Versus generic priority-queue snippets Many implementations compute scores in scalar loops. GameBudget.Net uses SIMD dot (SlidingRank) + selection primitives + pooled scheduler.
Installation
Once published to NuGet:
dotnet add package GameBudget.Net
If you’re using the repo directly,add a project reference and ensure SlidingRank is available.
Usage
using GameBudget.Net;
using SlidingRank.FastOps;
int n = 50_000;
int d = 32;
int k = 1000;
// Row-major features:[row0(d floats),row1(d floats),...]

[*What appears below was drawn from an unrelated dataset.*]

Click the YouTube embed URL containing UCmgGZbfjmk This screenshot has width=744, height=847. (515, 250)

float[] featuresData = new float[n * d];
float[] weights = new float[d];
int[] ids = new int[n];
// Fill data...
for (int i = 0; i < n; i++) ids[i] = i + 1;
var mat = new EmbeddingMatrix(featuresData,n,d);
using var sched = new FrameBudgetScheduler(maxEntities:n);
int[] outIds = new int[k];
float[] outScores = new float[k];
int got = sched.SelectTopK(
features:mat,
weights:weights,
ids:ids,
k:k,
outIds:outIds,
outScores:outScores
);
// outIds/outScores[0..got) sorted by score desc
You provide: groupId[i] in [0..G-1] quotas[g] — how many to pick from each group Output layout:group 0 segment,then group 1 segment,... Each group segment is sorted by score descending
using GameBudget.Net;
using SlidingRank.FastOps;
int n = 200_000;
int d = 32;
int groups = 32;
int k = 2000;
float[] featuresData = new float[n * d];
float[] weights = new float[d];
int[] ids = new int[n];
int[] groupId = new int[n];
// Example quotas:sum to K (you decide the policy)

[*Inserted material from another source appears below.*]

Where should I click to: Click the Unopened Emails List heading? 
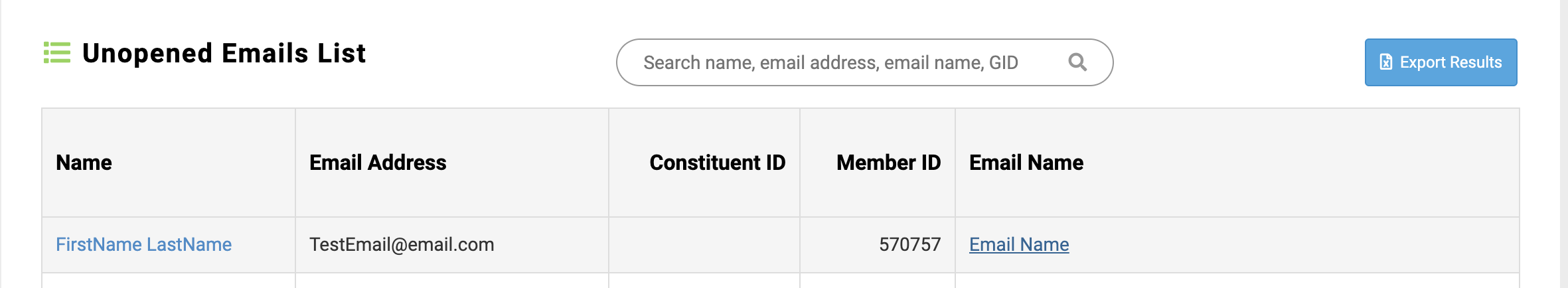[224, 53]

int[] quotas = new int[groups];
for (int g = 0; g < groups; g++) quotas[g] = k / groups;
quotas[0] += k - (k / groups) * groups; // add remainder
var mat = new EmbeddingMatrix(featuresData,n,d);
using var sched = new FrameBudgetScheduler(maxEntities:n,maxGroups:groups);
int[] outIds = new int[k];
float[] outScores = new float[k];
int got = sched.SelectWithQuotas(
features:mat,
weights:weights,
ids:ids,
groupId:groupId,
quotas:quotas,
outIds:outIds,
outScores:outScores
);
// Output is grouped by segments per group (each segment sorted by score desc).
Notes / contracts ids.Length == features.Count weights.Length == features.Dim For quotas:
Pricing (commercial)
GameBudget.Net is commercial software.
Popular & accessible tiers Indie — $49 / year For individuals and small teams (up to 5 developers),commercial use allowed.
Studio — $199 / year For teams up to 25 developers.
Enterprise — $999 / year Unlimited developers within one organization + priority support.
To purchase,request an invoice,or discuss custom terms,contact us.
License
This project uses a Commercial License (see LICENSE). You may evaluate,but production/commercial use requires a paid license.